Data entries
··········

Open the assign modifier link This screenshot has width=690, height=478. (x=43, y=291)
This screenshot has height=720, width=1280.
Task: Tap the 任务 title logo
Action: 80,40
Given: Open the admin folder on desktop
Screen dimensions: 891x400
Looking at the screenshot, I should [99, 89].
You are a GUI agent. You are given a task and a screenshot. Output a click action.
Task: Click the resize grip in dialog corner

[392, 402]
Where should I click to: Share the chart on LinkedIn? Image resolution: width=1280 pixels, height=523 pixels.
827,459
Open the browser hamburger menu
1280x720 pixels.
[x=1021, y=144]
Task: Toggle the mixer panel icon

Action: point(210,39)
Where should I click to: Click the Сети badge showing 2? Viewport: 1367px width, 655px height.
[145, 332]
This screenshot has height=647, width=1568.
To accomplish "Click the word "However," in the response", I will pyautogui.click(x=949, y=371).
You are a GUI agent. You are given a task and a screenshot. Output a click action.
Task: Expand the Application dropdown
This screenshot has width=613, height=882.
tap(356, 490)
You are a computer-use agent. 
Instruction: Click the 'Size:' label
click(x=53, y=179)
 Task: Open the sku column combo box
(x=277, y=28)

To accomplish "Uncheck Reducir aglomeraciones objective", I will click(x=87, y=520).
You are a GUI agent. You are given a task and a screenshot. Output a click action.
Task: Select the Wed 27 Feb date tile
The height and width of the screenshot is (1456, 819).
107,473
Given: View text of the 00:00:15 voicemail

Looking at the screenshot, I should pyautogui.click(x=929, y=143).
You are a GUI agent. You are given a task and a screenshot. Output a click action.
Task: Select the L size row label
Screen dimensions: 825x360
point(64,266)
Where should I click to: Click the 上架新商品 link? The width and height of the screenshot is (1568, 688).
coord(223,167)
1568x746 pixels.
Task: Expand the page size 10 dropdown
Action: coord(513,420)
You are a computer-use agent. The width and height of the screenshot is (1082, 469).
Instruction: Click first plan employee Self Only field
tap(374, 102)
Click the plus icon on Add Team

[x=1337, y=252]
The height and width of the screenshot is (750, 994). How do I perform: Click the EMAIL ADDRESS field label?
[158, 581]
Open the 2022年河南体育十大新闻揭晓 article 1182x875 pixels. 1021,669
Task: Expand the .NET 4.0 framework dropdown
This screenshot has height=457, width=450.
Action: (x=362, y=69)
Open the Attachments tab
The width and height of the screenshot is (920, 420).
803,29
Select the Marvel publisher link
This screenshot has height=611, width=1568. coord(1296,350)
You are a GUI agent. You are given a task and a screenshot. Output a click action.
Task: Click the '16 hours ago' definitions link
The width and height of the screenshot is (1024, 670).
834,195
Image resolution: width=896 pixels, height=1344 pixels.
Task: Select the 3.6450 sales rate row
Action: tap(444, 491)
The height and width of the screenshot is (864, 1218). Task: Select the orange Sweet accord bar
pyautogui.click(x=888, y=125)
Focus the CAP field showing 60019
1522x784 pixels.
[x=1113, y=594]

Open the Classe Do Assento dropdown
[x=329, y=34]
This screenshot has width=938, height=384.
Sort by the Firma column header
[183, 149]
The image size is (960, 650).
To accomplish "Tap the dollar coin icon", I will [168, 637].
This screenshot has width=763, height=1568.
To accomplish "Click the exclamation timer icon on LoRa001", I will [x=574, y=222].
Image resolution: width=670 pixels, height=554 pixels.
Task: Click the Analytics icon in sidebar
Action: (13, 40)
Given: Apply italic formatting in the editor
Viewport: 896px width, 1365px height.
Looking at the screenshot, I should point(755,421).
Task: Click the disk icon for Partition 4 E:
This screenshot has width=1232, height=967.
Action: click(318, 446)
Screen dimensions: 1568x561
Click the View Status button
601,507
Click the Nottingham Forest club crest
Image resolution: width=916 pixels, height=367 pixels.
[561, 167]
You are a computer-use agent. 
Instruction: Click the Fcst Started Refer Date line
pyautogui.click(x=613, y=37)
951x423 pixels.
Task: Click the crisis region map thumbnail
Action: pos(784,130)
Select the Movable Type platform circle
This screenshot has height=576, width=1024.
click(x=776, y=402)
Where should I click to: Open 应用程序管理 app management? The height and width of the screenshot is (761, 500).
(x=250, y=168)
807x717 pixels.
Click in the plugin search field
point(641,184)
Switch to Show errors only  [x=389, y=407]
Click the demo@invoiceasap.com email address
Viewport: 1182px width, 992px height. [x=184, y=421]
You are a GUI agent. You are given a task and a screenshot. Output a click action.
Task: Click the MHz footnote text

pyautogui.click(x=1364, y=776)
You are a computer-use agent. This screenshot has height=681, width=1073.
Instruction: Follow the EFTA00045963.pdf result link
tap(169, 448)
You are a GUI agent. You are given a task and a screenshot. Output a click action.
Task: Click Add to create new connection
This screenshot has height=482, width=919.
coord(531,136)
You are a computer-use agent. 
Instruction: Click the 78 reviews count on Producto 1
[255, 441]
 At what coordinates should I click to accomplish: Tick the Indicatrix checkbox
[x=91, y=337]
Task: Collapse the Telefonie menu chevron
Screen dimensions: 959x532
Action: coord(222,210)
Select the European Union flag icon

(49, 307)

··········

● **Exercise**:
Copy every line above without altering a word.

● **Solution to the problem**:
Open the assign modifier link This screenshot has width=690, height=478. (x=43, y=291)
This screenshot has height=720, width=1280.
Task: Tap the 任务 title logo
Action: 80,40
Given: Open the admin folder on desktop
Screen dimensions: 891x400
Looking at the screenshot, I should [99, 89].
You are a GUI agent. You are given a task and a screenshot. Output a click action.
Task: Click the resize grip in dialog corner

[392, 402]
Where should I click to: Share the chart on LinkedIn? Image resolution: width=1280 pixels, height=523 pixels.
827,459
Open the browser hamburger menu
1280x720 pixels.
[x=1021, y=144]
Task: Toggle the mixer panel icon

Action: point(210,39)
Where should I click to: Click the Сети badge showing 2? Viewport: 1367px width, 655px height.
[145, 332]
This screenshot has height=647, width=1568.
To accomplish "Click the word "However," in the response", I will pyautogui.click(x=949, y=371).
You are a GUI agent. You are given a task and a screenshot. Output a click action.
Task: Expand the Application dropdown
This screenshot has width=613, height=882.
tap(356, 490)
You are a computer-use agent. 
Instruction: Click the 'Size:' label
click(x=53, y=179)
 Task: Open the sku column combo box
(x=277, y=28)

To accomplish "Uncheck Reducir aglomeraciones objective", I will click(x=87, y=520).
You are a GUI agent. You are given a task and a screenshot. Output a click action.
Task: Select the Wed 27 Feb date tile
The height and width of the screenshot is (1456, 819).
107,473
Given: View text of the 00:00:15 voicemail

Looking at the screenshot, I should pyautogui.click(x=929, y=143).
You are a GUI agent. You are given a task and a screenshot. Output a click action.
Task: Select the L size row label
Screen dimensions: 825x360
point(64,266)
Where should I click to: Click the 上架新商品 link? The width and height of the screenshot is (1568, 688).
coord(223,167)
1568x746 pixels.
Task: Expand the page size 10 dropdown
Action: coord(513,420)
You are a computer-use agent. The width and height of the screenshot is (1082, 469).
Instruction: Click first plan employee Self Only field
tap(374, 102)
Click the plus icon on Add Team

[x=1337, y=252]
The height and width of the screenshot is (750, 994). How do I perform: Click the EMAIL ADDRESS field label?
[158, 581]
Open the 2022年河南体育十大新闻揭晓 article 1182x875 pixels. 1021,669
Task: Expand the .NET 4.0 framework dropdown
This screenshot has height=457, width=450.
Action: (x=362, y=69)
Open the Attachments tab
The width and height of the screenshot is (920, 420).
803,29
Select the Marvel publisher link
This screenshot has height=611, width=1568. coord(1296,350)
You are a GUI agent. You are given a task and a screenshot. Output a click action.
Task: Click the '16 hours ago' definitions link
The width and height of the screenshot is (1024, 670).
834,195
Image resolution: width=896 pixels, height=1344 pixels.
Task: Select the 3.6450 sales rate row
Action: tap(444, 491)
The height and width of the screenshot is (864, 1218). Task: Select the orange Sweet accord bar
pyautogui.click(x=888, y=125)
Focus the CAP field showing 60019
1522x784 pixels.
[x=1113, y=594]

Open the Classe Do Assento dropdown
[x=329, y=34]
This screenshot has width=938, height=384.
Sort by the Firma column header
[183, 149]
The image size is (960, 650).
To accomplish "Tap the dollar coin icon", I will [168, 637].
This screenshot has width=763, height=1568.
To accomplish "Click the exclamation timer icon on LoRa001", I will [x=574, y=222].
Image resolution: width=670 pixels, height=554 pixels.
Task: Click the Analytics icon in sidebar
Action: (13, 40)
Given: Apply italic formatting in the editor
Viewport: 896px width, 1365px height.
Looking at the screenshot, I should point(755,421).
Task: Click the disk icon for Partition 4 E:
This screenshot has width=1232, height=967.
Action: click(318, 446)
Screen dimensions: 1568x561
Click the View Status button
601,507
Click the Nottingham Forest club crest
Image resolution: width=916 pixels, height=367 pixels.
[561, 167]
You are a computer-use agent. 
Instruction: Click the Fcst Started Refer Date line
pyautogui.click(x=613, y=37)
951x423 pixels.
Task: Click the crisis region map thumbnail
Action: pos(784,130)
Select the Movable Type platform circle
This screenshot has height=576, width=1024.
click(x=776, y=402)
Where should I click to: Open 应用程序管理 app management? The height and width of the screenshot is (761, 500).
(x=250, y=168)
807x717 pixels.
Click in the plugin search field
point(641,184)
Switch to Show errors only  [x=389, y=407]
Click the demo@invoiceasap.com email address
Viewport: 1182px width, 992px height. [x=184, y=421]
You are a GUI agent. You are given a task and a screenshot. Output a click action.
Task: Click the MHz footnote text

pyautogui.click(x=1364, y=776)
You are a computer-use agent. This screenshot has height=681, width=1073.
Instruction: Follow the EFTA00045963.pdf result link
tap(169, 448)
You are a GUI agent. You are given a task and a screenshot. Output a click action.
Task: Click Add to create new connection
This screenshot has height=482, width=919.
coord(531,136)
You are a computer-use agent. 
Instruction: Click the 78 reviews count on Producto 1
[255, 441]
 At what coordinates should I click to accomplish: Tick the Indicatrix checkbox
[x=91, y=337]
Task: Collapse the Telefonie menu chevron
Screen dimensions: 959x532
Action: coord(222,210)
Select the European Union flag icon

(49, 307)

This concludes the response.